── PASSAGE PROVIDED ──

Tax refund; statute of limitations; presumption of timely filing.
OPINION
BRUGGINK, Judge.
This is an action for refund of estate taxes. Plaintiff, James M. Langan, Jr., brings this
suit on behalf of the estate of Eleanor F. Langan, alleging that the United States (“defendant”) improperly issued a tax deficiency notice against the estate. Before the court is defendant’s motion to dismiss the complaint for lack of jurisdiction. According to defendant, plaintiffs complaint is untimely because it was filed outside the two-year limitations period which applies to suits for a refund.
See
26 U.S.C. § 6632 (2006). The motion is fully briefed. Oral argument is deemed unnecessary. For the reasons set out below, we grant the motion to dismiss.
BACKGROUND
On July 9, 2007, the Internal Revenue Service issued a deficiency notice against the estate assessing $378,000 in unpaid taxes and interest. Plaintiff paid the deficiency and then disputed it by filing a refund claim with the Service on May 28, 2009. The Service denied the claim in a notice of disallowance that it sent “[o]n December 16, 2009 ... by certified mail.” Compl. ¶ 11.

───
── RECORDED DATA ──

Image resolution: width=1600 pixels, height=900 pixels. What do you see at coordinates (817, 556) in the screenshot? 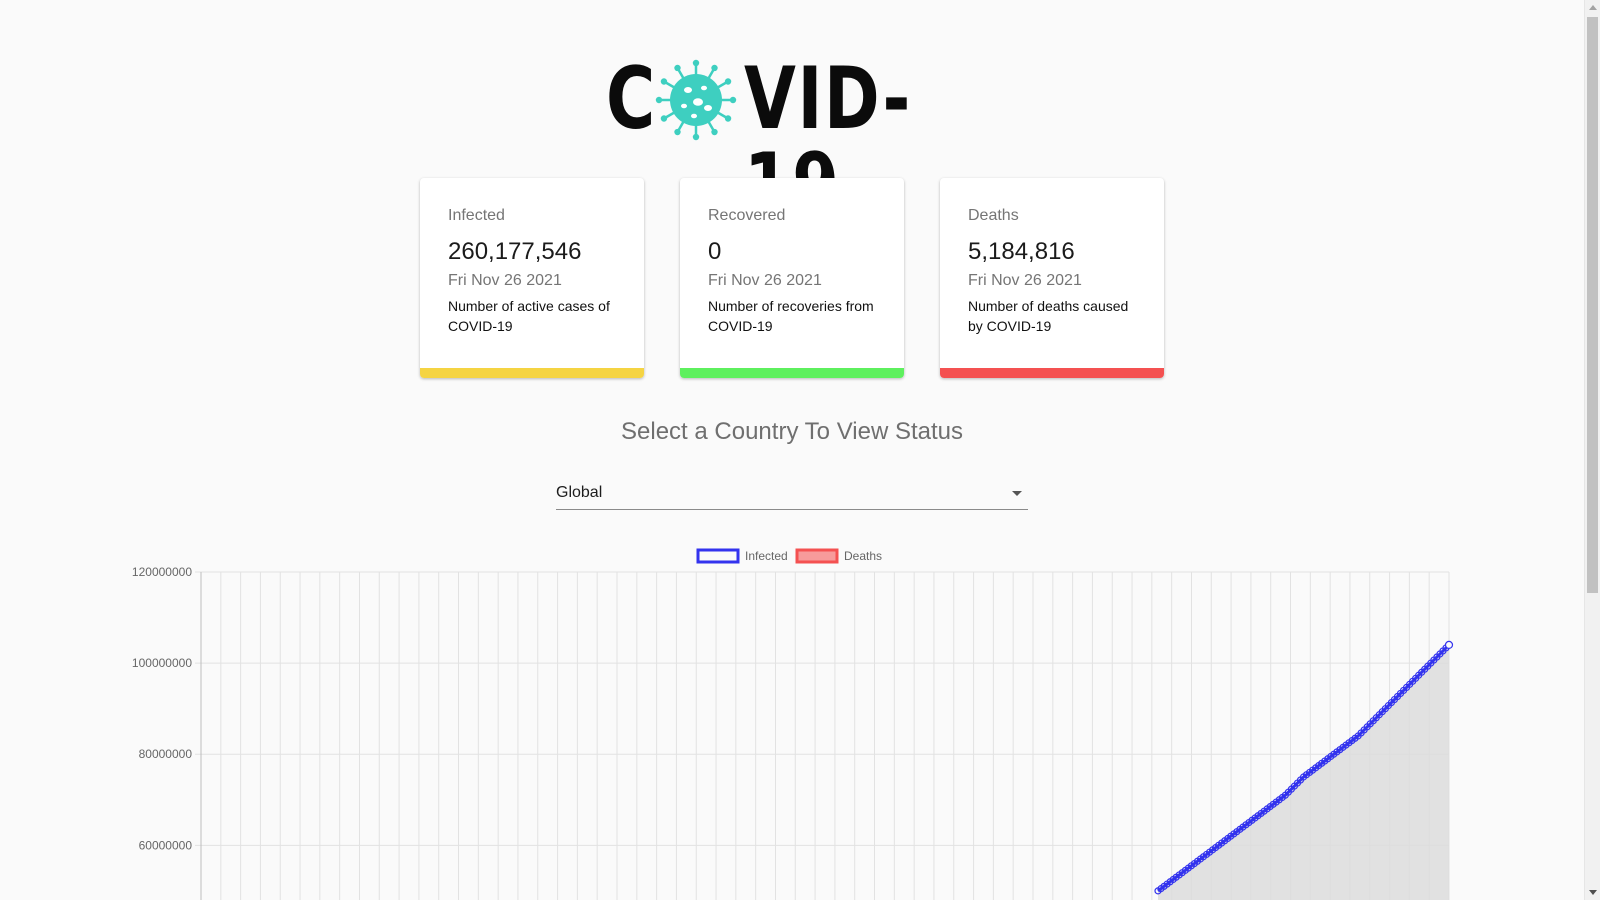
I see `legend-swatch-deaths` at bounding box center [817, 556].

───

● **WORK INSTRUCTIONS**:
According to the court opinion, how much in unpaid taxes and interest did the deficiency notice assess against the estate? The material plays no part in what comes next.

● **FINISHED TASK**:
$378,000